**Raw data**.
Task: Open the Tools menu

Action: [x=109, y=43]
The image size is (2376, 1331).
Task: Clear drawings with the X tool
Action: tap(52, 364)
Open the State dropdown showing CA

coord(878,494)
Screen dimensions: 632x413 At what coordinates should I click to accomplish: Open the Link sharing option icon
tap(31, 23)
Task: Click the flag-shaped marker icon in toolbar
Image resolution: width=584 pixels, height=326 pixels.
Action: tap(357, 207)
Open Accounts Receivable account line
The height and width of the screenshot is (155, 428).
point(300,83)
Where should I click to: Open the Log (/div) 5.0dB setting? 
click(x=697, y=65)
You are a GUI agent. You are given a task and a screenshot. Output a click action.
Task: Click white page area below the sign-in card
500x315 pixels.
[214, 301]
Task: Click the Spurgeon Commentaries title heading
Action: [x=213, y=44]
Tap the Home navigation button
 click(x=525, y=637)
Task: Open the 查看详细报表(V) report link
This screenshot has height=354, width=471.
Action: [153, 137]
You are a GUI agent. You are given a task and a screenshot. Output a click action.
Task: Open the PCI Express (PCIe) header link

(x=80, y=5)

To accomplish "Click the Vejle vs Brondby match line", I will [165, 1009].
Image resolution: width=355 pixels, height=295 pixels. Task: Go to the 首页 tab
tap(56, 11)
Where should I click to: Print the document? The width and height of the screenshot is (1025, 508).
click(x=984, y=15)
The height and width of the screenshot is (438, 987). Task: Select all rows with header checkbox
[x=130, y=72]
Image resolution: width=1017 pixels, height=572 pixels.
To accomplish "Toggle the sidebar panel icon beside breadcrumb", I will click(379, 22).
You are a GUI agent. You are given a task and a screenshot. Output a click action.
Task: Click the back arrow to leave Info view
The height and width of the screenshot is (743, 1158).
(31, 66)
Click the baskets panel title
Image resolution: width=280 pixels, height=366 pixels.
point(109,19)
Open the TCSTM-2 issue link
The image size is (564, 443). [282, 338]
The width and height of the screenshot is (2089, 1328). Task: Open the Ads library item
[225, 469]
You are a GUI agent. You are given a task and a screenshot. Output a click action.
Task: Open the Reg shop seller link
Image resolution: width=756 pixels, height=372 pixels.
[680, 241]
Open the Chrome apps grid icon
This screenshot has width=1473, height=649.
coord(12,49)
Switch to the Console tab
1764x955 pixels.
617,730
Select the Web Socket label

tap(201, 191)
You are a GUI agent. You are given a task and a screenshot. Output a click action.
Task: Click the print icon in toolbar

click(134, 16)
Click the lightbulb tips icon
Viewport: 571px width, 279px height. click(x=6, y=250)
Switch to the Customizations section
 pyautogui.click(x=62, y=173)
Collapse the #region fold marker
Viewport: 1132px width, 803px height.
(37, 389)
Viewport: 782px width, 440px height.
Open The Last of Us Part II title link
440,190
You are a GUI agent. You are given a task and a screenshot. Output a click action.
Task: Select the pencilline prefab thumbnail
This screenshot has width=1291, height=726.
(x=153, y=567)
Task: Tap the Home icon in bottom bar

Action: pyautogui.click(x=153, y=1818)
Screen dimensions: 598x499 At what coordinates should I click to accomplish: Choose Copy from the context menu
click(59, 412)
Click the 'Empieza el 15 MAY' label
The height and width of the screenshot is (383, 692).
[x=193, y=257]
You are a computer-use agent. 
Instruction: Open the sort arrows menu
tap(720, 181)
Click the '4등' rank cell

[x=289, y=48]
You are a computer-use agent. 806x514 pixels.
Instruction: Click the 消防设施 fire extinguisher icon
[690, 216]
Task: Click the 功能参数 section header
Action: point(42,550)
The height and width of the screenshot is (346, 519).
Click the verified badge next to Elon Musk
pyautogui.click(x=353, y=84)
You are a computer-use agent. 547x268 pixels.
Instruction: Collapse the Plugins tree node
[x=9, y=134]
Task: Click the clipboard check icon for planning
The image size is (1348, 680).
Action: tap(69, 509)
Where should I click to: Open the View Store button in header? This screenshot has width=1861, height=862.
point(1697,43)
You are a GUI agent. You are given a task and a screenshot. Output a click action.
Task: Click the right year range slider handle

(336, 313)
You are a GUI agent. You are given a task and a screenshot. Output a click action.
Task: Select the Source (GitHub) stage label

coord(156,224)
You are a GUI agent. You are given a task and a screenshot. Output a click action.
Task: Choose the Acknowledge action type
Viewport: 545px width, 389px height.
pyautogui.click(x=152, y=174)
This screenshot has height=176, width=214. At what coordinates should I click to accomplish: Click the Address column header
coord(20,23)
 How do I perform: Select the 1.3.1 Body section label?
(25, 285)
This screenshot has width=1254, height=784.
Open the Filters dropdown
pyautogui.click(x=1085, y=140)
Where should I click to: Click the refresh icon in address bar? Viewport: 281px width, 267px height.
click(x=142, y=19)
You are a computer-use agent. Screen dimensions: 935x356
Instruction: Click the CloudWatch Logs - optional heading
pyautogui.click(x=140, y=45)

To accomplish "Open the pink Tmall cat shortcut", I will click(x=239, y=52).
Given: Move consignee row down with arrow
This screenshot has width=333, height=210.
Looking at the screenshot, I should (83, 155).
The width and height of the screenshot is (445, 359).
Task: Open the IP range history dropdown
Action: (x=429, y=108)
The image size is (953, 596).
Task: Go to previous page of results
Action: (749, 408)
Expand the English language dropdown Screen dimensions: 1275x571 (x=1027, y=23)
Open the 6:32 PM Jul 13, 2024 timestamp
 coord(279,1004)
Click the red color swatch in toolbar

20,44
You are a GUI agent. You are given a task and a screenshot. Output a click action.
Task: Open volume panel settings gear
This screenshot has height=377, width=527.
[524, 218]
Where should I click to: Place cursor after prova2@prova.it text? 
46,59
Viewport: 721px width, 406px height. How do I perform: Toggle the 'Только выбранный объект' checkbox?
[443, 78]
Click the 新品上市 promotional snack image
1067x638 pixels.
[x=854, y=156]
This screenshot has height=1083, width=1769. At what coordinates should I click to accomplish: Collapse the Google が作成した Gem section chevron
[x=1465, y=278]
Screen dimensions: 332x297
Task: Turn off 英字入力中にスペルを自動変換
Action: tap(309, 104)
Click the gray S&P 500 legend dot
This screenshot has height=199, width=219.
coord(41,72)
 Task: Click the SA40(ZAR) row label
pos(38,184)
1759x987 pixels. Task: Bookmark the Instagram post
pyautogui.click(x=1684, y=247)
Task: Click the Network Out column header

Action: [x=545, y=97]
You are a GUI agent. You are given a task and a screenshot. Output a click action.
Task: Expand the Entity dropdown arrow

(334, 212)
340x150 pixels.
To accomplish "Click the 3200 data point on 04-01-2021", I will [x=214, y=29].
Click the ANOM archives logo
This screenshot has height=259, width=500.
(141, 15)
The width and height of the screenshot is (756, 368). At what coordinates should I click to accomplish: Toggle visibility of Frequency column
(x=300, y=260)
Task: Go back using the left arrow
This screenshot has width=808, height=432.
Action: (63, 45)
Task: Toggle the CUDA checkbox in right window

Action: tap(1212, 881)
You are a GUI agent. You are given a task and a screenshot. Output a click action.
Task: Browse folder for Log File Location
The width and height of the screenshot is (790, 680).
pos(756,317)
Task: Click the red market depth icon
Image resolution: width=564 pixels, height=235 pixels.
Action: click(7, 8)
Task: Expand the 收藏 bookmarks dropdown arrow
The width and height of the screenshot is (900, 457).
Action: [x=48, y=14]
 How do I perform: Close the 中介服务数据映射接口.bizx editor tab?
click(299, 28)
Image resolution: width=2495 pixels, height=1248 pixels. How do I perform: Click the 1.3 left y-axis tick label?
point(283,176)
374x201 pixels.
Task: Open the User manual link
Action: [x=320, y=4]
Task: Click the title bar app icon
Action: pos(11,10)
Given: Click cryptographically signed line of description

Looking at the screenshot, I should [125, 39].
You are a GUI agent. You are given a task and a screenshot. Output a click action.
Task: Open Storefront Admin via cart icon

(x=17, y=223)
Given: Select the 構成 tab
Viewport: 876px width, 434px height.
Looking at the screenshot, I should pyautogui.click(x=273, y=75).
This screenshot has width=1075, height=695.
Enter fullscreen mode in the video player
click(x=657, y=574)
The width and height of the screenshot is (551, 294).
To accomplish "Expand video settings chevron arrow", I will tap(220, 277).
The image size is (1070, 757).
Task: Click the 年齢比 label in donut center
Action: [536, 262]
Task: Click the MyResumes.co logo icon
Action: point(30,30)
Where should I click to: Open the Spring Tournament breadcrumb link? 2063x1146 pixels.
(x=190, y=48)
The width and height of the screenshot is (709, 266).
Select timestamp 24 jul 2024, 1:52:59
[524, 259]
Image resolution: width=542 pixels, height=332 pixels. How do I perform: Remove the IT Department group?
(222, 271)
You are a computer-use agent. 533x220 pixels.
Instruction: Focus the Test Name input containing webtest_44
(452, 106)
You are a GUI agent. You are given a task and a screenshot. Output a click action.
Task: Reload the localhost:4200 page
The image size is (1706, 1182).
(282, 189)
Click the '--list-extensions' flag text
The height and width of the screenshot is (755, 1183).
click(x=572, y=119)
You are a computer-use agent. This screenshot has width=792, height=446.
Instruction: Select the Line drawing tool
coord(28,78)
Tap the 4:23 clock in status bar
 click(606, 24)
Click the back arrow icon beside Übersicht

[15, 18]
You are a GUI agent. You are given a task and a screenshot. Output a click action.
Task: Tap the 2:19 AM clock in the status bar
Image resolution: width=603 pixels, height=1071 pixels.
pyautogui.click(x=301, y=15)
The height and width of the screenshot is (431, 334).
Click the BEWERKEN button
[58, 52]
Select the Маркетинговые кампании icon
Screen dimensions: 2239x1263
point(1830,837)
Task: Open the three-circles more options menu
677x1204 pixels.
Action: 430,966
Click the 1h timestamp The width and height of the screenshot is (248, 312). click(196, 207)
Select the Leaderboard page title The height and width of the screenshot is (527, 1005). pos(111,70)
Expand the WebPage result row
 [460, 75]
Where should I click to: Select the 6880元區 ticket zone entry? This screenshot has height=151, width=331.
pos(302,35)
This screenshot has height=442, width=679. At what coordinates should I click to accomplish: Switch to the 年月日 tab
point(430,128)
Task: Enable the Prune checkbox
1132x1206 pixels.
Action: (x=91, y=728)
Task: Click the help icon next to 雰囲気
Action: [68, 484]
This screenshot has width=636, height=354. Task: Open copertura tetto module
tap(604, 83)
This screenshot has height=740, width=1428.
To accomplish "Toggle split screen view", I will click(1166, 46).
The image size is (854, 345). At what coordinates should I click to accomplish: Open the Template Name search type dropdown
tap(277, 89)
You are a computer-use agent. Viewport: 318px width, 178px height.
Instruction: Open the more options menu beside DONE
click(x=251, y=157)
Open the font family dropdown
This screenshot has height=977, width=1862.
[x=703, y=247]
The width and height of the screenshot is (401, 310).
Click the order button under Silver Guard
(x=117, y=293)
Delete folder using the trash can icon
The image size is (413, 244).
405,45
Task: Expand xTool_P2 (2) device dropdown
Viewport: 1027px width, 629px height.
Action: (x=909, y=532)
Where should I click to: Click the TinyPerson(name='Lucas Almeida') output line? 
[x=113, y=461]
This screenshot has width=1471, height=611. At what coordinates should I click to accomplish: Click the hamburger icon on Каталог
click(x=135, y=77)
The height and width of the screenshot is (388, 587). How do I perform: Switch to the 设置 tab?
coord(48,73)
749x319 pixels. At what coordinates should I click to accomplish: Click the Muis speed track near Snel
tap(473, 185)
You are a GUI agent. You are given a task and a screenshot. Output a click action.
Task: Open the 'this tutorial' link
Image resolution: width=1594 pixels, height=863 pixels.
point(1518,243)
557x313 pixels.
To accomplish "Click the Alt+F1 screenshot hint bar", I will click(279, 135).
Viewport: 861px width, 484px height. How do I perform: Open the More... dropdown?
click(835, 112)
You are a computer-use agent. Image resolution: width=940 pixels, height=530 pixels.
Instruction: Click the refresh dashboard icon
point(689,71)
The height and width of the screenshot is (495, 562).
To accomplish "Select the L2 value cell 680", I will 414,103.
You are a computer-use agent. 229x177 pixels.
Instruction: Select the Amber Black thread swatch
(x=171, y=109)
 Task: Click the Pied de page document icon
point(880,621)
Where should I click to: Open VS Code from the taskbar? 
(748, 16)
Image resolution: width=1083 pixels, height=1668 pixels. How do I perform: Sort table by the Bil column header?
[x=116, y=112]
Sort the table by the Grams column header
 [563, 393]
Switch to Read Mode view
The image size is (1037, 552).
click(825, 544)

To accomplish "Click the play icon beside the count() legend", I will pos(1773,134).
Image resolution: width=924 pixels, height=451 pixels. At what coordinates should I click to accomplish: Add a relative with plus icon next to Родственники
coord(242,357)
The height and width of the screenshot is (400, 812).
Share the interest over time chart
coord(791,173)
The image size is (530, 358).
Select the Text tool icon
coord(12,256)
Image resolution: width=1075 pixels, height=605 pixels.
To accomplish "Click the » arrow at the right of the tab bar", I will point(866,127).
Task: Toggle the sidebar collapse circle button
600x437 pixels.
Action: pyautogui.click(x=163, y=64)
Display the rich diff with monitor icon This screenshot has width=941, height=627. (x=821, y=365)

**Given instruction**. Rewrite the records as a numbered list with blank lines left out, starting at the line that contains "557x313 pixels." and ending at the line that contains "(x=171, y=109)".

**Solution**.
1. 557x313 pixels.
2. To accomplish "Click the Alt+F1 screenshot hint bar", I will click(279, 135).
3. Viewport: 861px width, 484px height. How do I perform: Open the More... dropdown?
4. click(835, 112)
5. You are a computer-use agent. Image resolution: width=940 pixels, height=530 pixels.
6. Instruction: Click the refresh dashboard icon
7. point(689,71)
8. The height and width of the screenshot is (495, 562).
9. To accomplish "Select the L2 value cell 680", I will 414,103.
10. You are a computer-use agent. 229x177 pixels.
11. Instruction: Select the Amber Black thread swatch
12. (x=171, y=109)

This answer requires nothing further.